Dorset Coast

953At the end of the Bank Holiday week we were due to run in the SOC team for the Dorset Coast Path Relay. As the weather forecast looked set to stay dry we decide to camp the preceding two night’s on a (randomly selected) campsite on the outskirts of Charmouth. Whilst well placed for the start of the relay, it was rather too close to the A35 and we had to drive to the beach. Rather more annoying was that, despite being quite expensive (£27 per night), you were expected to also fork out for a session at the indoor pool. To be fair though, the money seemed to be well spent and there was a life-guard at the pool and the site generally appeared to be very well kept.
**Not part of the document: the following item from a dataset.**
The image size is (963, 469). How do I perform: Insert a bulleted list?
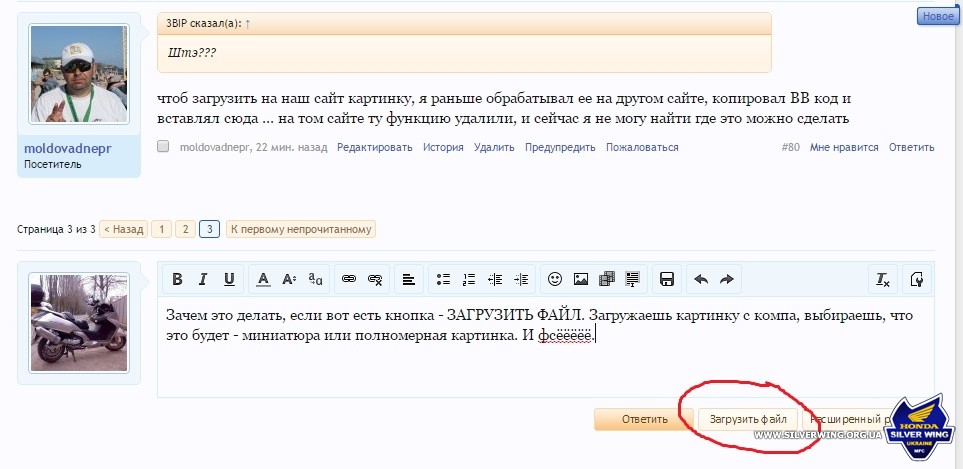[x=443, y=279]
We had a great day at the beach in Charmouth on the Friday and met up with Christine’s brother and family that evening for dinner. (It was our anniversary and, after 11 years, I couldn’t wear my wedding ring as it has developed a split!)
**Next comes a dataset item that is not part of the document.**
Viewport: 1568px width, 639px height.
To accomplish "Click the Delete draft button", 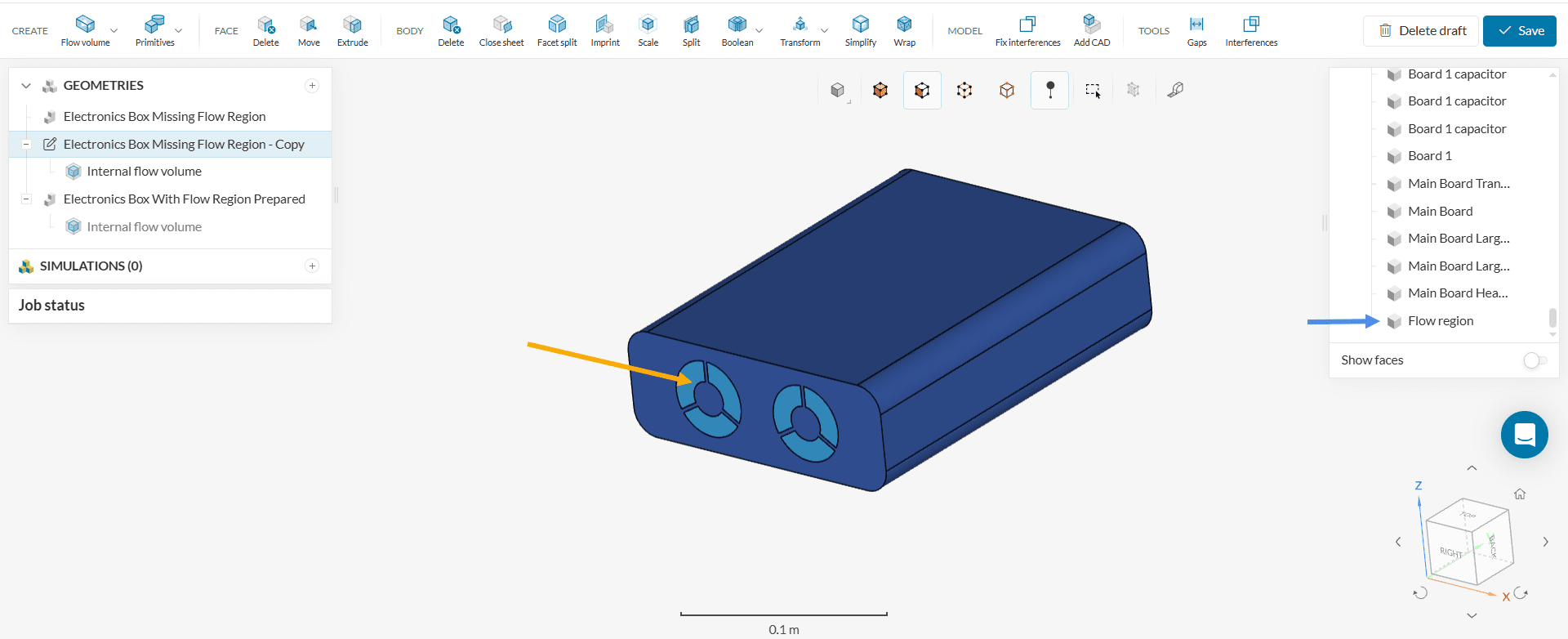I will tap(1421, 31).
In keeping with the tent’s previous outings this year – it was wet on the morning of our last night. However, by the time I’d been to Lyme Regis to do my short leg at the start of the relay and returned, the wind had done a reasonably job of drying it out. Having got everything back in the car we headed over to Abbotsbury where we were running the legs either side of the hill fort. We then weren’t on again until after Lulworth but sadly spent most of that time in traffic around Dorchester for the Dorset County Show. We had lunch on a windswept Povington Hill, watching the dark clouds form over the hills adjacent to the sea.

Christine ran the section from Flower’s Barrow to Kimmeridge. A hill team then brought the baton up to meet at Clavell Tower and I set off for Chapman’s Pool. With the restart at Lulworth there was, for a change, other runners around. I was fairly confident that I should be able to stay ahead of Jack Benham but as we approached Chapman’s Pool and I passed the fourth changeover for the Junior Squad team, I wasn’t sure I’d manage to hold them at bay for much longer. Thankfully the hill team weren’t quite as late as arriving as they had apparently been at some earlier handovers and I wasn’t forced to climb all the way back out of Chapman’s Pool.

We then set of for Studland where the children had a chance to play on the beach. The other members of the SOC team slowly assembled (three are required to run the beach leg to Sandbanks together) and we were greeted to the sight of Paul Whipple splashing through the water round the headland just as the Kerno team came down the hill. The blue and yellow tops therefore inter-mingled as we set off along the shoreline (where thankfully the sea was leaving some relatively firm wet sand) in the race to be third team across the line. I reached the ferry terminus ahead of the first Kerno runner but who were those next two runners? It turned out that Iain McNally (who hadn’t been there when I started) had arrived late but had caught us up which thankfully meant we had three runners home before the next Kerno runner appeared.

In the final reckoning we were fourth over the complete course and second in the handicap with a new fastest time for SOC of 8 hours 34 minutes. In addition Iain was crowned King of the Coast. And most importantly (given that I had told Christine to leave the waterproofs at home) the forecast rain didn’t return until the evening.